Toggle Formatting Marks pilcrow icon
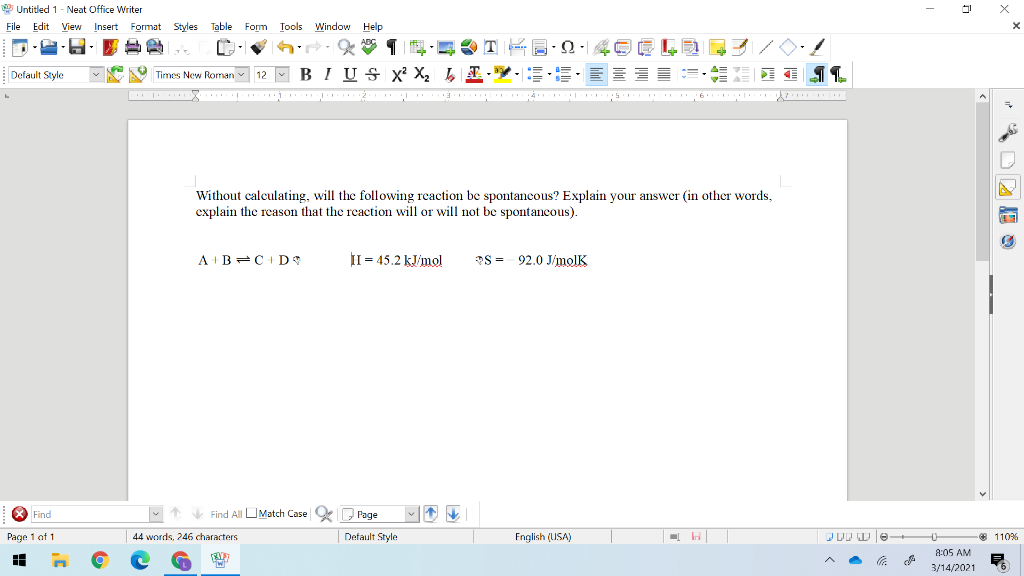The image size is (1024, 576). tap(390, 46)
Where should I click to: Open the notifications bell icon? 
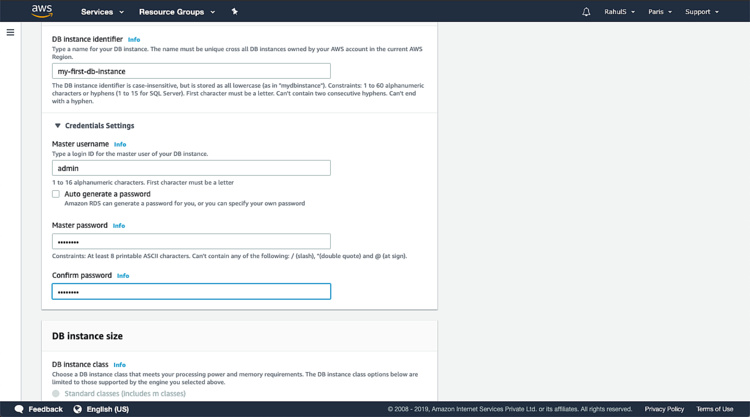tap(586, 12)
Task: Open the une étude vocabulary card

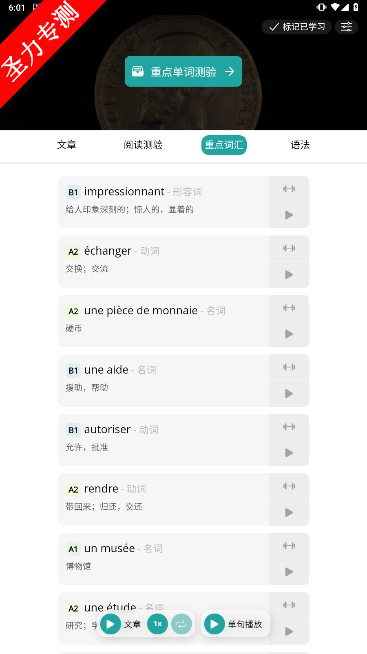Action: click(163, 618)
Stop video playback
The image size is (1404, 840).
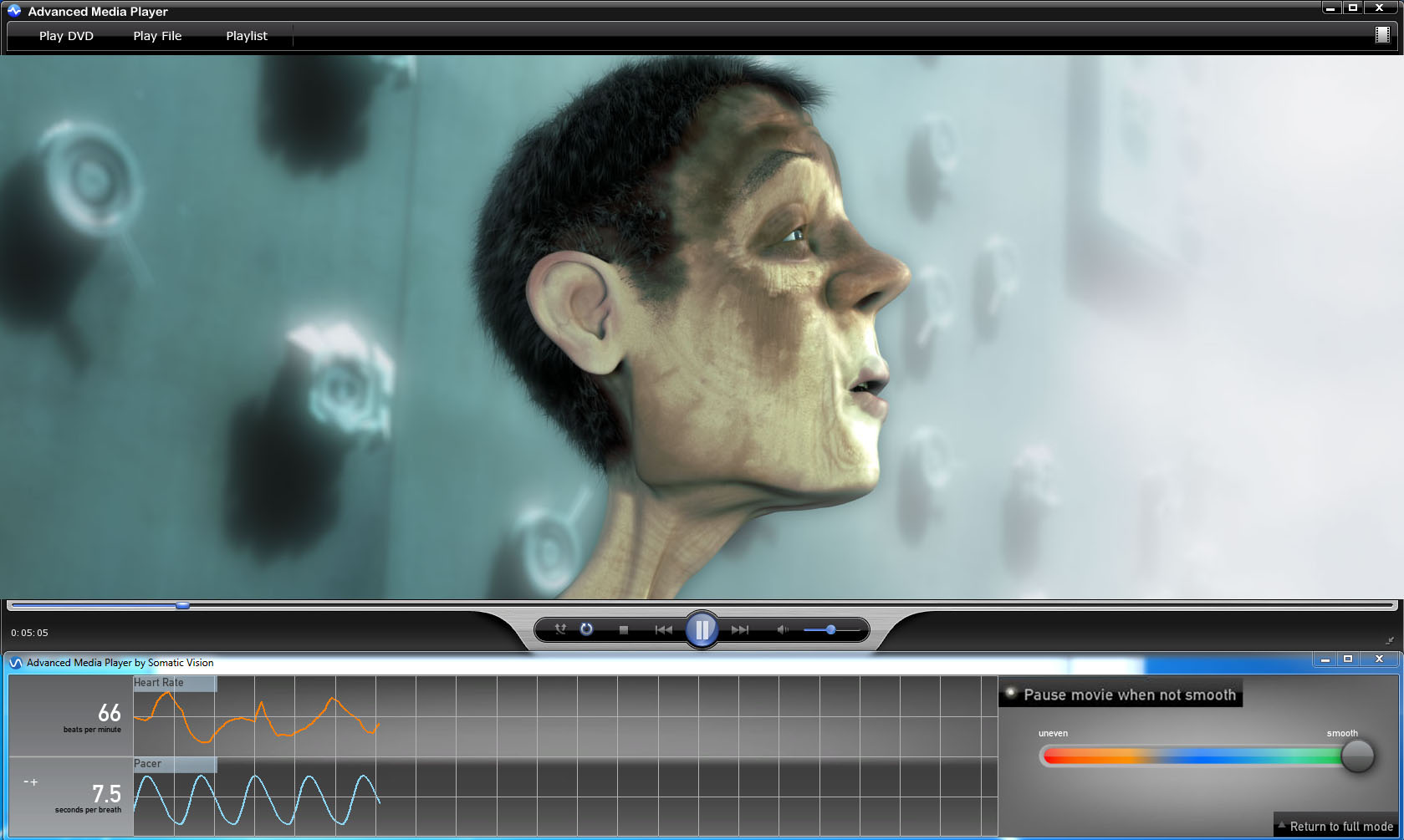(x=623, y=630)
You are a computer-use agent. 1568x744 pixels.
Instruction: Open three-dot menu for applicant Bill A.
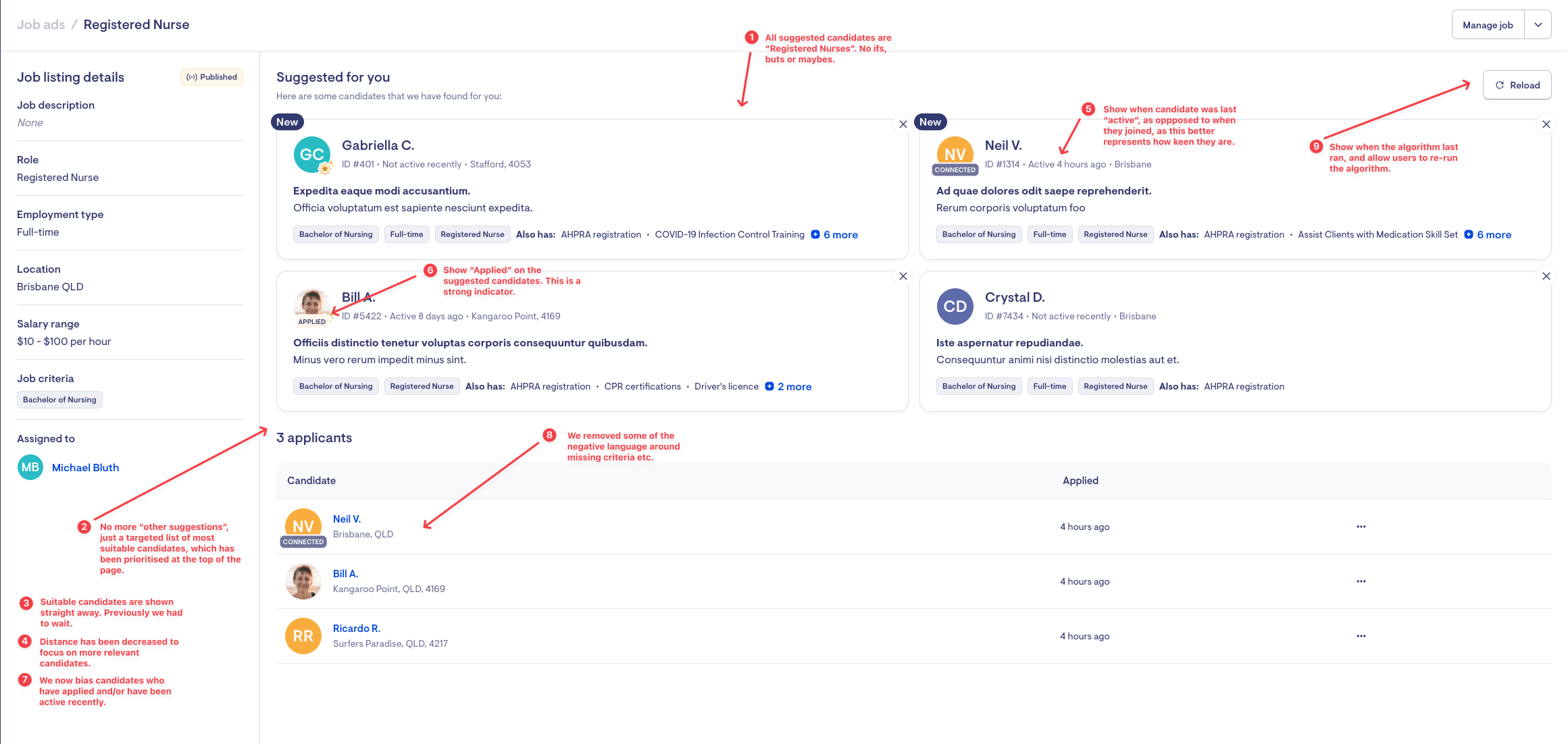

== == ==

Please retype every line of the listing above without changing anything, and leave out the pictures.

Toggle Formatting Marks pilcrow icon
The image size is (1024, 576). tap(390, 46)
Where should I click to: Open the notifications bell icon? 
tap(586, 12)
Task: Open the une étude vocabulary card

Action: click(163, 618)
Stop video playback
The image size is (1404, 840).
(x=623, y=630)
You are a computer-use agent. 1568x744 pixels.
Instruction: Open three-dot menu for applicant Bill A.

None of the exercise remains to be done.